Fresh deadly protests rocked India Monday as anger grew over new citizenship legislation slammed as anti-Muslim.
The law fast-tracks citizenship for non-Muslim migrants from three neighboring countries, but critics allege it is part of Prime Minister Narendra Modi's Hindu nationalist agenda to marginalize the 200 million Indians who follow Islam.
In the country's northeast, however, even allowing non-Muslims citizenship is opposed by many locals who fear their culture is threatened by Bengali-speaking Hindus.
Modi, who insists he is not anti-Muslim, said the citizenship law is "1,000 percent correct" and that Muslims from the three countries are not covered because they have no need of India's protection.
Rahul Gandhi, former opposition Congress chief, tweeted on Monday that the law and a mooted nationwide register of citizens also seen as anti-Muslim were "weapons of mass polarization unleashed by fascists".
Six people have died in the protests in the northeast and up to 100 reported injured in New Delhi.
On Sunday night in Delhi, police with batons fired tear gas and charged protesting students before storming a university.
On Monday fresh protests took place in Delhi, Chennai, Bangalore and Lucknow, where hundreds of students tried to storm a police station, hurling volleys of stones at officers cowering behind a wall.
In the east in Kolkata, capital of West Bengal, thousands gathered for a major demonstration called by state premier Mamata Banerjee, a firebrand opponent of Modi.
In recent days empty trains were torched there and on Monday internet access remained suspended.
In Kerala in the south, another state whose government refuses to implement the citizenship law, several hundred people also protested. Kerala's finance minister Thomas Isaac tweeted: "United action of all secular force is the need of the hour."

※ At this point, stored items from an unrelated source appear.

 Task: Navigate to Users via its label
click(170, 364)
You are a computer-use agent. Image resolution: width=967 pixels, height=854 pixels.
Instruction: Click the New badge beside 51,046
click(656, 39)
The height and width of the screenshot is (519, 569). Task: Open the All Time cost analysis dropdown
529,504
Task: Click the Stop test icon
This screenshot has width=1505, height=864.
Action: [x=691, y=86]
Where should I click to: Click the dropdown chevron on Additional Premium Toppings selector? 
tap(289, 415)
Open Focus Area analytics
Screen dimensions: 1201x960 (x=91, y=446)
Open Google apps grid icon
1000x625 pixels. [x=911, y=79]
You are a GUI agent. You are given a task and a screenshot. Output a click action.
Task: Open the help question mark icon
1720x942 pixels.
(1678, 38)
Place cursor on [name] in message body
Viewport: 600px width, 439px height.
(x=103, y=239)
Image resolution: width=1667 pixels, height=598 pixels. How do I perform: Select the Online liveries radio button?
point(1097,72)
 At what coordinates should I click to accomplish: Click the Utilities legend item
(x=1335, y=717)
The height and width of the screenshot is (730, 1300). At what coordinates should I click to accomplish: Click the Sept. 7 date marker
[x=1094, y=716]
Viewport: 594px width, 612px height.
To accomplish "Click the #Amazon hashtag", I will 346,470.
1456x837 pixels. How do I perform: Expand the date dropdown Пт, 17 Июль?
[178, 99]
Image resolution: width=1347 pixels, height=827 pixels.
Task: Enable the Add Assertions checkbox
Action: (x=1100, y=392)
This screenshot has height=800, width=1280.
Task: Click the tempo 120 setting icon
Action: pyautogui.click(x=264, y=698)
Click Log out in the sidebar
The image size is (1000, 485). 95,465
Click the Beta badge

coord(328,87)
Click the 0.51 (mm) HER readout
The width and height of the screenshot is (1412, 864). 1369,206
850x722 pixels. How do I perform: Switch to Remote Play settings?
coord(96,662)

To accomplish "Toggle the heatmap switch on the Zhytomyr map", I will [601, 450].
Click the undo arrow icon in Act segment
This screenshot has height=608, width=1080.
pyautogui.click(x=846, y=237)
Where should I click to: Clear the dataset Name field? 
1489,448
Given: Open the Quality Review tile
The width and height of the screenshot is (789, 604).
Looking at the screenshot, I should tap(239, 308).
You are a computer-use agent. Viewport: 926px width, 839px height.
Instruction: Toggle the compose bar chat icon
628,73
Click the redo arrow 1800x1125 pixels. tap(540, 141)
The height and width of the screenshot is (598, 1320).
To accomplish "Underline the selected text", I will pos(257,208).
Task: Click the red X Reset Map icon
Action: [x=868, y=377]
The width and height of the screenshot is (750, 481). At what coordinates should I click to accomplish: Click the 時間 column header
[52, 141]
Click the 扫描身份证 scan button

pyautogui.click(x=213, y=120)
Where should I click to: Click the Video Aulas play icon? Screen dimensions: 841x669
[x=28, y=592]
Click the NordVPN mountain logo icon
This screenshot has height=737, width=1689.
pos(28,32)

Protests were reported in Mumbai, West Bengal, Aligarh, Hyderabad, Patna and Raipur over the weekend.
Authorities in northern Uttar Pradesh, meanwhile, have cut internet access in western parts of the state following demonstrations in Aligarh, home to a large university and a sizeable Muslim population.
The main epicenter of the protests has been in India's far-flung northeastern states.
On Sunday night in Assam state -- following days of rioting and clashes with police -- around 6,000 people protested on Sunday evening, with no major incidents reported.
Modi blamed the main opposition Congress party and its allies of "stoking fire.”
The UN human rights office said last week it was concerned the law "would appear to undermine the commitment to equality before the law enshrined in India's constitution", while Washington and the European Union have also expressed concern.
The new law is being challenged in the Supreme Court by rights groups and a Muslim political party, arguing that it is against the constitution and India's cherished secular traditions.